--- PROBLEM STATEMENT ---
Repeat the data below in full and exactly.

--- RECORDS FOR THE EXERCISE ---
######

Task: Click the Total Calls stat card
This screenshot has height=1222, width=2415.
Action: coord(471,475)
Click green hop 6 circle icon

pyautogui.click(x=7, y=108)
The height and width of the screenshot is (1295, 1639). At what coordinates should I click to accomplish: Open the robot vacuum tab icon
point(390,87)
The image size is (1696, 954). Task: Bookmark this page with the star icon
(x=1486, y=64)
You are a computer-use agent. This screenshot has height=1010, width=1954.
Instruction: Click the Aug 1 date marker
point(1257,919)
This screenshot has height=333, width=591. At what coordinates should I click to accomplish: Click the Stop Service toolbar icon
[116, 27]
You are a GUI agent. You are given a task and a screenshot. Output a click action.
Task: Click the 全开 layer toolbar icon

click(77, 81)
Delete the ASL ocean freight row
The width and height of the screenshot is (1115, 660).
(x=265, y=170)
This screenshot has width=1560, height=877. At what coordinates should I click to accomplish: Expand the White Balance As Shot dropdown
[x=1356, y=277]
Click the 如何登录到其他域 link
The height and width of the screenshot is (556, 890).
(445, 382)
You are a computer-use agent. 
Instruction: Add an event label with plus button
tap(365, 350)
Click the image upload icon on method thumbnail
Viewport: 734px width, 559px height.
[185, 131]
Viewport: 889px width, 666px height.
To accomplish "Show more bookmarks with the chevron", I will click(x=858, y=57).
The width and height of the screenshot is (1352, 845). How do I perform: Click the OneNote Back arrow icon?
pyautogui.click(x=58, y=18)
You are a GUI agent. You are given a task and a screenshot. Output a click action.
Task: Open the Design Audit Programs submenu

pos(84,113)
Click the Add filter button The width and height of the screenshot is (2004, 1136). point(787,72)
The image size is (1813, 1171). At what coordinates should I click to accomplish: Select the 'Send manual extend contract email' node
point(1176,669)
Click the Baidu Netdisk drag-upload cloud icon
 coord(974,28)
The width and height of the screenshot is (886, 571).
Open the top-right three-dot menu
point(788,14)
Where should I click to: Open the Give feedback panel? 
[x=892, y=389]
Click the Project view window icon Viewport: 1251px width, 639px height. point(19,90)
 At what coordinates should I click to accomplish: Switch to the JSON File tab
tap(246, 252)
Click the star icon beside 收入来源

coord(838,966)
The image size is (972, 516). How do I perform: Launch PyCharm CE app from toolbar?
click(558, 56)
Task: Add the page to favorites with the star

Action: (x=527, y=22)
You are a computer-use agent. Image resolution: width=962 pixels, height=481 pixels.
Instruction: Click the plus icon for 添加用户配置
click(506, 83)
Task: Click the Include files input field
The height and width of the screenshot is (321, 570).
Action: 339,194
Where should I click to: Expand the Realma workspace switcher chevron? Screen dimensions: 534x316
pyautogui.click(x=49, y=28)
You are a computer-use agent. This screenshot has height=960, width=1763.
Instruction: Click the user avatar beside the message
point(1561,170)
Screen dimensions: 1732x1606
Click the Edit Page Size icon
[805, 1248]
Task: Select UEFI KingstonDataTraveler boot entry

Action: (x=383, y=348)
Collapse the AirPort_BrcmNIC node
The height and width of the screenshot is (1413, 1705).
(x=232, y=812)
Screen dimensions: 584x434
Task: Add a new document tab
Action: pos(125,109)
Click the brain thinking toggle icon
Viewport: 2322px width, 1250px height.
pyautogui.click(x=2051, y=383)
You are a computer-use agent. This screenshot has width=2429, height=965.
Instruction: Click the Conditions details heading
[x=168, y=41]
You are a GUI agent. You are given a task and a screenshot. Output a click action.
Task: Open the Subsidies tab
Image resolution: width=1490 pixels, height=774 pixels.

######

--- TASK ANSWER ---
Task: Click the Total Calls stat card
This screenshot has height=1222, width=2415.
Action: coord(471,475)
Click green hop 6 circle icon

pyautogui.click(x=7, y=108)
The height and width of the screenshot is (1295, 1639). At what coordinates should I click to accomplish: Open the robot vacuum tab icon
point(390,87)
The image size is (1696, 954). Task: Bookmark this page with the star icon
(x=1486, y=64)
You are a computer-use agent. This screenshot has height=1010, width=1954.
Instruction: Click the Aug 1 date marker
point(1257,919)
This screenshot has height=333, width=591. At what coordinates should I click to accomplish: Click the Stop Service toolbar icon
[116, 27]
You are a GUI agent. You are given a task and a screenshot. Output a click action.
Task: Click the 全开 layer toolbar icon

click(77, 81)
Delete the ASL ocean freight row
The width and height of the screenshot is (1115, 660).
(x=265, y=170)
This screenshot has width=1560, height=877. At what coordinates should I click to accomplish: Expand the White Balance As Shot dropdown
[x=1356, y=277]
Click the 如何登录到其他域 link
The height and width of the screenshot is (556, 890).
(445, 382)
You are a computer-use agent. 
Instruction: Add an event label with plus button
tap(365, 350)
Click the image upload icon on method thumbnail
Viewport: 734px width, 559px height.
[185, 131]
Viewport: 889px width, 666px height.
To accomplish "Show more bookmarks with the chevron", I will click(x=858, y=57).
The width and height of the screenshot is (1352, 845). How do I perform: Click the OneNote Back arrow icon?
pyautogui.click(x=58, y=18)
You are a GUI agent. You are given a task and a screenshot. Output a click action.
Task: Open the Design Audit Programs submenu

pos(84,113)
Click the Add filter button The width and height of the screenshot is (2004, 1136). point(787,72)
The image size is (1813, 1171). At what coordinates should I click to accomplish: Select the 'Send manual extend contract email' node
point(1176,669)
Click the Baidu Netdisk drag-upload cloud icon
 coord(974,28)
The width and height of the screenshot is (886, 571).
Open the top-right three-dot menu
point(788,14)
Where should I click to: Open the Give feedback panel? 
[x=892, y=389]
Click the Project view window icon Viewport: 1251px width, 639px height. point(19,90)
 At what coordinates should I click to accomplish: Switch to the JSON File tab
tap(246, 252)
Click the star icon beside 收入来源

coord(838,966)
The image size is (972, 516). How do I perform: Launch PyCharm CE app from toolbar?
click(558, 56)
Task: Add the page to favorites with the star

Action: (x=527, y=22)
You are a computer-use agent. Image resolution: width=962 pixels, height=481 pixels.
Instruction: Click the plus icon for 添加用户配置
click(506, 83)
Task: Click the Include files input field
The height and width of the screenshot is (321, 570).
Action: 339,194
Where should I click to: Expand the Realma workspace switcher chevron? Screen dimensions: 534x316
pyautogui.click(x=49, y=28)
You are a computer-use agent. This screenshot has height=960, width=1763.
Instruction: Click the user avatar beside the message
point(1561,170)
Screen dimensions: 1732x1606
Click the Edit Page Size icon
[805, 1248]
Task: Select UEFI KingstonDataTraveler boot entry

Action: (x=383, y=348)
Collapse the AirPort_BrcmNIC node
The height and width of the screenshot is (1413, 1705).
(x=232, y=812)
Screen dimensions: 584x434
Task: Add a new document tab
Action: pos(125,109)
Click the brain thinking toggle icon
Viewport: 2322px width, 1250px height.
pyautogui.click(x=2051, y=383)
You are a computer-use agent. This screenshot has width=2429, height=965.
Instruction: Click the Conditions details heading
[x=168, y=41]
You are a GUI agent. You are given a task and a screenshot. Output a click action.
Task: Open the Subsidies tab
Image resolution: width=1490 pixels, height=774 pixels.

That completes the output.